Πέμπτη 26 Μαρτίου 2015

Song of the Earth in rehearsal (The Royal Ballet)



Laura Morera, Nehemiah Kish and Edward Watson rehearse Kenneth MacMillan's Song of the Earth with Monica Mason and Grant Coyle. 

Kenneth MacMillan first heard Gustav Mahler's Das Lied von der Erde in 1958. He immediately fell in love with Mahler's elegiac masterpiece and in 1959 asked if he could use the piece in a new commission for The Royal Ballet. But the ROH Board refused, concerned that such a major musical work was not suitable accompaniment for ballet. It wasn't until 1965 that MacMillan was able to create his Song of the Earth, for Stuttgart Ballet on the invitation of his friend John Cranko. The ballet was instantly acclaimed, recognized as MacMillan's arrival into full maturity as a choreographer. The Royal Ballet took the piece into their repertory only six months after its Stuttgart premiere.

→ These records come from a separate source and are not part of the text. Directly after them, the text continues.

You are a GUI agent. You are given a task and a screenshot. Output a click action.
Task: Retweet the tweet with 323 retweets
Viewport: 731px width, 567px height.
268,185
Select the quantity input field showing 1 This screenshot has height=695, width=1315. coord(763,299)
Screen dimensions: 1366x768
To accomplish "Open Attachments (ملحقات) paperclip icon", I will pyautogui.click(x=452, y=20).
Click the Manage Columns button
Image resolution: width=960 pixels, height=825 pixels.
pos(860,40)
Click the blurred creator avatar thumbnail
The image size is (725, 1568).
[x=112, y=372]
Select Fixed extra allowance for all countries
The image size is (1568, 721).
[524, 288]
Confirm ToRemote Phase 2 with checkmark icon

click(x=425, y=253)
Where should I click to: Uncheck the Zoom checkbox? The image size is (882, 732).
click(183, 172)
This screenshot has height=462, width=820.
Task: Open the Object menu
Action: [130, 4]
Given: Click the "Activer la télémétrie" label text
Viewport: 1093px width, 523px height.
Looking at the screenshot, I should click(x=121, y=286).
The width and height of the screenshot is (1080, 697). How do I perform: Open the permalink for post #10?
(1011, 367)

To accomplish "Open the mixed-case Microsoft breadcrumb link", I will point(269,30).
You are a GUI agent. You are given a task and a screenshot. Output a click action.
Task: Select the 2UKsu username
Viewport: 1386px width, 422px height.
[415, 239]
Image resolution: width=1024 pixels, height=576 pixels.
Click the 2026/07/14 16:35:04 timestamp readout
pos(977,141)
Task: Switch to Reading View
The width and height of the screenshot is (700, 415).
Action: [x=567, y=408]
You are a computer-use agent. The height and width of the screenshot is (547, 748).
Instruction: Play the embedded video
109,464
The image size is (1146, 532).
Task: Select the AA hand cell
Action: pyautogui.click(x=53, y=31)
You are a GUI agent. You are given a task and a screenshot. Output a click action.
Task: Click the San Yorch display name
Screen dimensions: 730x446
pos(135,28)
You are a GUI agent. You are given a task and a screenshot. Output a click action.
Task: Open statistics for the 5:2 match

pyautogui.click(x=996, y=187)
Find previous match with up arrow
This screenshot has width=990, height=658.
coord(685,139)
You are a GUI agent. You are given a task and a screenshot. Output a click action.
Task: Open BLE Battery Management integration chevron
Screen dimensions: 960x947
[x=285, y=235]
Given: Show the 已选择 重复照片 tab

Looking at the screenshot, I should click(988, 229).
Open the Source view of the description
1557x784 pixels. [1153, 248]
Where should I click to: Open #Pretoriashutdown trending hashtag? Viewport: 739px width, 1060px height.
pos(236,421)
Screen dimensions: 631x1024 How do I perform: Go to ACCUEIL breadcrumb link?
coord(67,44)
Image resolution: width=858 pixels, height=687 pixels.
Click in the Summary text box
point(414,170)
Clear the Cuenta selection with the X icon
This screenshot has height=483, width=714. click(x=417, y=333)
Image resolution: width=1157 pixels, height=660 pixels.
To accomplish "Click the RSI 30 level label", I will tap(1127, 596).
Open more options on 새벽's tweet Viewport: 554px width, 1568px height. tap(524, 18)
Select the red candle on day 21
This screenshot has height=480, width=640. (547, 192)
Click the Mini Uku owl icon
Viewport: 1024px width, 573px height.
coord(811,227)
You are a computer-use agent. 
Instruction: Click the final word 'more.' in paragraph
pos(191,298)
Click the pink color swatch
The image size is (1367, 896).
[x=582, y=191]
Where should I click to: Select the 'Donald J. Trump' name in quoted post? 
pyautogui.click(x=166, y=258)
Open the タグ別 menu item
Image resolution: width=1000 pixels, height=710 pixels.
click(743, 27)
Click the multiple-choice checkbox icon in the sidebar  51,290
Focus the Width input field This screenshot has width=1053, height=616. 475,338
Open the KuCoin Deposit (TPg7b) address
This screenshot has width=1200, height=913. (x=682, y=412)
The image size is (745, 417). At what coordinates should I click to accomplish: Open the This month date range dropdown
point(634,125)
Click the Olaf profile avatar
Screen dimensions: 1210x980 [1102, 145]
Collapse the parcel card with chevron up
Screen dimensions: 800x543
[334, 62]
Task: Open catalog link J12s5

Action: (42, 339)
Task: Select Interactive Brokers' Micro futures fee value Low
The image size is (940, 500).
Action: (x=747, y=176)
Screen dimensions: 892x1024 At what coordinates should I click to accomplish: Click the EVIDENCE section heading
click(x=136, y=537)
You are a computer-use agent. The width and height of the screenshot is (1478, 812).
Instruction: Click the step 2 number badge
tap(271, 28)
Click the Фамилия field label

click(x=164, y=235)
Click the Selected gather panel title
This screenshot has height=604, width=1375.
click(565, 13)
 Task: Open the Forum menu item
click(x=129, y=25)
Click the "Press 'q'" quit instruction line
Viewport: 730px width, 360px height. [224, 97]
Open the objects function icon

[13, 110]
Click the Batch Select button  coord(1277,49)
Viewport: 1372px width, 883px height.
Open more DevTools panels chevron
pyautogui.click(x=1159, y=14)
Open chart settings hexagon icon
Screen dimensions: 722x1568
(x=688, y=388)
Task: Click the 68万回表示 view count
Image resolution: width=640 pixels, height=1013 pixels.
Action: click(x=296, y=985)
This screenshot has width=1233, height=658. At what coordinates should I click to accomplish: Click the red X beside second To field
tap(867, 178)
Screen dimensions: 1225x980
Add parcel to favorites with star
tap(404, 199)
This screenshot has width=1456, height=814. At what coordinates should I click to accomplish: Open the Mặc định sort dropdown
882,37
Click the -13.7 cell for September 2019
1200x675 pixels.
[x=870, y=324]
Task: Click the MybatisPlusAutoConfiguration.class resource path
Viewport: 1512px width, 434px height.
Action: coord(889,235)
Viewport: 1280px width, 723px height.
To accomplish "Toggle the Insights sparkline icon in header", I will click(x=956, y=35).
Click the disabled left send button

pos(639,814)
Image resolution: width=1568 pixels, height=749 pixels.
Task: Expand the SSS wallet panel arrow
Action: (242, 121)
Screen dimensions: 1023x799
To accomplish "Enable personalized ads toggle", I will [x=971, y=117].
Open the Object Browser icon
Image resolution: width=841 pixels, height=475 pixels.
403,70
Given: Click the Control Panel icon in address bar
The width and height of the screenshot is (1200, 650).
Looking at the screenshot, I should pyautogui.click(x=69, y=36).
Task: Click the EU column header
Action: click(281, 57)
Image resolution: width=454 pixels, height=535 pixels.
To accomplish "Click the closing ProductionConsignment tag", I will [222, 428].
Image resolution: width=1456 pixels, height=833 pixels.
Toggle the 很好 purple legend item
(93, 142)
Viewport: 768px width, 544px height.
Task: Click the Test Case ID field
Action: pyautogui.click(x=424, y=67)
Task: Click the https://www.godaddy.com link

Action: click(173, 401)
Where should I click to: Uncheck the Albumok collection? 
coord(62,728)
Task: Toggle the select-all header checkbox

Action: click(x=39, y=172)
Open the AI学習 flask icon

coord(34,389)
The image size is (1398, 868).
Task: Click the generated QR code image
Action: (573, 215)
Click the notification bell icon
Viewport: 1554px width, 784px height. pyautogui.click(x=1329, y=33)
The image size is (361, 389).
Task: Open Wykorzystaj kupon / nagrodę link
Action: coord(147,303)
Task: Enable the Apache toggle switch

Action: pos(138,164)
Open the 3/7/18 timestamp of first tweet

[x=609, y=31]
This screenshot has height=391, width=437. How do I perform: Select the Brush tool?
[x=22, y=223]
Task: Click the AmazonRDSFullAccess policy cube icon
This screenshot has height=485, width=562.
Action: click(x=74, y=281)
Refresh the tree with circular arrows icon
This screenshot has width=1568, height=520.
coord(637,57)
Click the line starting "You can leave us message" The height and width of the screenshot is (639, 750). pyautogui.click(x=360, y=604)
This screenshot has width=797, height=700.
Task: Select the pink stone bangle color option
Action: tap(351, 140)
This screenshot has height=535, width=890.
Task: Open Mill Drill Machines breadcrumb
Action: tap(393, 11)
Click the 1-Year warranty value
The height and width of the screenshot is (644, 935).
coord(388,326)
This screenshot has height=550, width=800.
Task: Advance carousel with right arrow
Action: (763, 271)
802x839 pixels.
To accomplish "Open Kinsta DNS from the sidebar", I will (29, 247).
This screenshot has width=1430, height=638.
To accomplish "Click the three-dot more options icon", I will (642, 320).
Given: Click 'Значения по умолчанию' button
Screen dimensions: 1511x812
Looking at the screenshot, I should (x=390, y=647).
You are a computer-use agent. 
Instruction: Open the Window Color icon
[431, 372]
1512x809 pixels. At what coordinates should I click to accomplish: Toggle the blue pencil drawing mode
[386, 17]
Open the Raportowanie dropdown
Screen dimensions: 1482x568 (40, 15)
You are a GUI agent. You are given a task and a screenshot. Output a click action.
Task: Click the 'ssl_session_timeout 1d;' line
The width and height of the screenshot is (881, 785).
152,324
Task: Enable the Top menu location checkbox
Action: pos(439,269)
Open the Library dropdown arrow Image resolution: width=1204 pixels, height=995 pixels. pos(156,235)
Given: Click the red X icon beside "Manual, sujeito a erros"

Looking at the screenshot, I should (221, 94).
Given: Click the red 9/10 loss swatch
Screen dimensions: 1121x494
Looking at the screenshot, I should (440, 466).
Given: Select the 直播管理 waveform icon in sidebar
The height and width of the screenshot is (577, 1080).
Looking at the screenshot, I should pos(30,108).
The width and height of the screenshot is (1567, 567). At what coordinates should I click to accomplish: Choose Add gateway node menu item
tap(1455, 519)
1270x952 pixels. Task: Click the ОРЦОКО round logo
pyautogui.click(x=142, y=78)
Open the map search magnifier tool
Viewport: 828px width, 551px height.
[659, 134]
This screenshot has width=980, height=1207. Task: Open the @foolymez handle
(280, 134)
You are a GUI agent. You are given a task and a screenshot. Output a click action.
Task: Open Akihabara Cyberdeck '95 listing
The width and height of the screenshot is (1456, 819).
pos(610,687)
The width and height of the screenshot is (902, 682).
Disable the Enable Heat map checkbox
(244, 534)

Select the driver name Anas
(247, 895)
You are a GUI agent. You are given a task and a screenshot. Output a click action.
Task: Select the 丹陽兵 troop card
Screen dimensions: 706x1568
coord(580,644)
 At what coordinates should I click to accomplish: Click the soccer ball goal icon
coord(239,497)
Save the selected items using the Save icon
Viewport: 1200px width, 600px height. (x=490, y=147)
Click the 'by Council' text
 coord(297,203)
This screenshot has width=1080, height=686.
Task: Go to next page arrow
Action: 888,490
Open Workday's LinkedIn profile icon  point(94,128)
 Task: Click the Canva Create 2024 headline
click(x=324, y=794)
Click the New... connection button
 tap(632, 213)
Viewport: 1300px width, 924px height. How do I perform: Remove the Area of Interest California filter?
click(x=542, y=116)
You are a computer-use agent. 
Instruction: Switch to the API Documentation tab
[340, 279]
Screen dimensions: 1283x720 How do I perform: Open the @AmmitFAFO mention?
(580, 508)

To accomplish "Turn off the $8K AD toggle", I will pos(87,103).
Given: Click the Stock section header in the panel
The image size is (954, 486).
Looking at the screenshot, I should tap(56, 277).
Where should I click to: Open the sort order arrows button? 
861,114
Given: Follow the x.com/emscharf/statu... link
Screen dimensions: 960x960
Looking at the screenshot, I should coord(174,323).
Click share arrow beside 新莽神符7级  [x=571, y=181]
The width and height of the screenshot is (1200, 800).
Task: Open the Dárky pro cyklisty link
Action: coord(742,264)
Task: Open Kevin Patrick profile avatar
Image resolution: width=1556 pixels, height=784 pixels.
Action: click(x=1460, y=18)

MacMillan introduced a narrative thread to the piece's six movements, drawing on imagery from Hans Bethge's free translation of the six T'ang-dynasty poems that Mahler used. Marcia Haydée created the role of the woman, a figure of loneliness isolated from the movements of the corps de ballet around her. The man was created by Ray Barra, and the Messenger of Death by Egon Madsen, then only 23 years old. In MacMillan's hands Death becomes not a figure of evil but a gentle, ever-present companion. Earthbound, non-classical movements morph seamlessly into modernist curves in a work of breathtaking beauty and power.